__Selected excerpt__.
____________

Jan 31, 2023 - minute readminutes read

Nutrition & Oral Health: Which Foods Are Good for Your Teeth?

A battle is being waged for your oral health – on a microscopic scale. The microorganisms living within your oral microbiome have the ability to both help and harm your oral health, and they thrive on the foods and beverages you consume. 


It’s up to you to arm the beneficial bacteria with the right nutrients to hold the line while depriving the bad bacteria of the foods they need to wreak havoc on your teeth and gums.

We’ll walk you through the ways food impacts your oral health and offer guidance on how your food choices can help you avoid developing common oral health conditions.

How foods impact your gums and teeth

The foods and beverages you consume are key to maintaining both your oral health and whole body health. 

From the moment food enters your mouth, your body begins to break down and utilize its component properties. This process is aided by mastication and saliva production and continues throughout your digestive system.

What you consume is broken down into

  • Carbohydrates
  • Proteins
  • Fats
  • Vitamins
  • Minerals
  • Water

While a balance of each of these components is important for maintaining whole-body health, the reality is we often consume unbalanced diets. In fact, globally we take in too much sugar and too few vitamins and minerals.

This imbalance can lead to complications in both oral and whole-body health.

The role of food in the fight against common oral health conditions

Development of dental caries

You’re likely more familiar with the common terms for dental caries: tooth decay or dental cavities.

____________

__Work task__. Please extract the passage of the nutrition and oral health article from "We’ll walk you" up to and including "whole body health.", word for word.

____________

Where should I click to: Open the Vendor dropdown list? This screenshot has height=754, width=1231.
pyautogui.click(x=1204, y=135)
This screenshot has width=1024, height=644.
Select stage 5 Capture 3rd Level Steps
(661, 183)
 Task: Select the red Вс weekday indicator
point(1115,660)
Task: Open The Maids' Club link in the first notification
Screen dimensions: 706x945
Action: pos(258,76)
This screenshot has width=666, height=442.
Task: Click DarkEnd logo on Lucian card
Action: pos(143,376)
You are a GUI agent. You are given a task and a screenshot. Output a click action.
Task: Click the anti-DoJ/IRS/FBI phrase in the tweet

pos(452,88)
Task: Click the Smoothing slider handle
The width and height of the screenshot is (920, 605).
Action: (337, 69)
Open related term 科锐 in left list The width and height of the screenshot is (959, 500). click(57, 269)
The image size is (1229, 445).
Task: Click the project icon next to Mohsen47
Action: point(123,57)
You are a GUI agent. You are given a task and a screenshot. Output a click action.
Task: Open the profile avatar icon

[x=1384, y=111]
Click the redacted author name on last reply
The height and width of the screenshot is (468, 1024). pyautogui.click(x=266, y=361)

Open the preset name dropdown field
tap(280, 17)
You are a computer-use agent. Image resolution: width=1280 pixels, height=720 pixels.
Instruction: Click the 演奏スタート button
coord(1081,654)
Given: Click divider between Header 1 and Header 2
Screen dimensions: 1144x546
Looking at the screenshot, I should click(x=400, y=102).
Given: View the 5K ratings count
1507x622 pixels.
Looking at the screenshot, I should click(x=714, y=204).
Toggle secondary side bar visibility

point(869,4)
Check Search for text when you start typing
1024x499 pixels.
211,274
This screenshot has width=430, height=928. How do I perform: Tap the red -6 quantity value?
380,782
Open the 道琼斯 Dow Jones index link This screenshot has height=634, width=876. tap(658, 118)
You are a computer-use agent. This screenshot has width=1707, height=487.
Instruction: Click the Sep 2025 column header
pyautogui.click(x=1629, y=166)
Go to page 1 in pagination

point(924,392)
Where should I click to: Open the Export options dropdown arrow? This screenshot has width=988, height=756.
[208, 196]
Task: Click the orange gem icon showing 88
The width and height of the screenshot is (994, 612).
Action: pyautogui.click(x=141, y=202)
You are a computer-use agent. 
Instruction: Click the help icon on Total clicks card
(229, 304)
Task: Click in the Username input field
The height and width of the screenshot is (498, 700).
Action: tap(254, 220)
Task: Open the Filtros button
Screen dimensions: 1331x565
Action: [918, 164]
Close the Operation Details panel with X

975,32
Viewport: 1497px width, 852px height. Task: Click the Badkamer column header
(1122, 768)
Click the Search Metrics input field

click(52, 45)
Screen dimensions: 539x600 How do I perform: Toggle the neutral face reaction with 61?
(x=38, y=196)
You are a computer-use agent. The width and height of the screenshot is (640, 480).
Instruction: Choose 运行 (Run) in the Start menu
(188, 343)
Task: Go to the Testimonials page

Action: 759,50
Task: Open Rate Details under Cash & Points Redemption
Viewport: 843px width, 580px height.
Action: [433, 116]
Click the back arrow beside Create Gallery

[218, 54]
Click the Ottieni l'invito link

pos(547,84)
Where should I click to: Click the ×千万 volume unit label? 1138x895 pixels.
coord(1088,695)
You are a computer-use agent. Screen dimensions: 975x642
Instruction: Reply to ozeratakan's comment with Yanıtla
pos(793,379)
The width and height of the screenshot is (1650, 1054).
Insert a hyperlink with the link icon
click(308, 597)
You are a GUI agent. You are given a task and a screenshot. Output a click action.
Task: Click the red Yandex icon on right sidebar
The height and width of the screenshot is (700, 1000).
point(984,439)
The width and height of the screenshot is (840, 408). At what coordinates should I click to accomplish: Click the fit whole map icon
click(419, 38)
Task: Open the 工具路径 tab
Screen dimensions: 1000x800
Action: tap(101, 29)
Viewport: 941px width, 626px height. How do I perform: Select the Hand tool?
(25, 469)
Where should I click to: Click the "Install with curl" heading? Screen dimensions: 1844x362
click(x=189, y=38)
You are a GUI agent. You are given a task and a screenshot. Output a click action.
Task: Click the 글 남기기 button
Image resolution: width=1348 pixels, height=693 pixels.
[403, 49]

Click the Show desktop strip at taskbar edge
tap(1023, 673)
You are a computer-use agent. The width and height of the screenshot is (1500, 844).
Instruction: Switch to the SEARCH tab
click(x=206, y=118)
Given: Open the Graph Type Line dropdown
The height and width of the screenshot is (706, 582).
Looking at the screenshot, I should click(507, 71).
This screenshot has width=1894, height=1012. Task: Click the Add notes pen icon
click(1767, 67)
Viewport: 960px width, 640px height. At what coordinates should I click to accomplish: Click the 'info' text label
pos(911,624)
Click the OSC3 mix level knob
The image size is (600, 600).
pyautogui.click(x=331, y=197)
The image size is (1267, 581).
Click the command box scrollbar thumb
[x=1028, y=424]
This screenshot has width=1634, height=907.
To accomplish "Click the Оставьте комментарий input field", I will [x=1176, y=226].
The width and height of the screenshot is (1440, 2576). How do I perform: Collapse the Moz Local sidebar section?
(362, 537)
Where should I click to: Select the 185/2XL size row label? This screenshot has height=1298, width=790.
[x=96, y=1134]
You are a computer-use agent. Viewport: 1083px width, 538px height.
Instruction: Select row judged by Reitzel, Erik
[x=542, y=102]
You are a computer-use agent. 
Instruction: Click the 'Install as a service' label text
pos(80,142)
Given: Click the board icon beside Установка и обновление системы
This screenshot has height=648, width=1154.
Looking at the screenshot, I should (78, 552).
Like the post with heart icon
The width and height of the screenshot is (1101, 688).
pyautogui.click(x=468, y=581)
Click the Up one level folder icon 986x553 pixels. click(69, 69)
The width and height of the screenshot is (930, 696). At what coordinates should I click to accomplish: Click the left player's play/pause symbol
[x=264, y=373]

____________

__Solved problem__.
We’ll walk you through the ways food impacts your oral health and offer guidance on how your food choices can help you avoid developing common oral health conditions.

How foods impact your gums and teeth

The foods and beverages you consume are key to maintaining both your oral health and whole body health.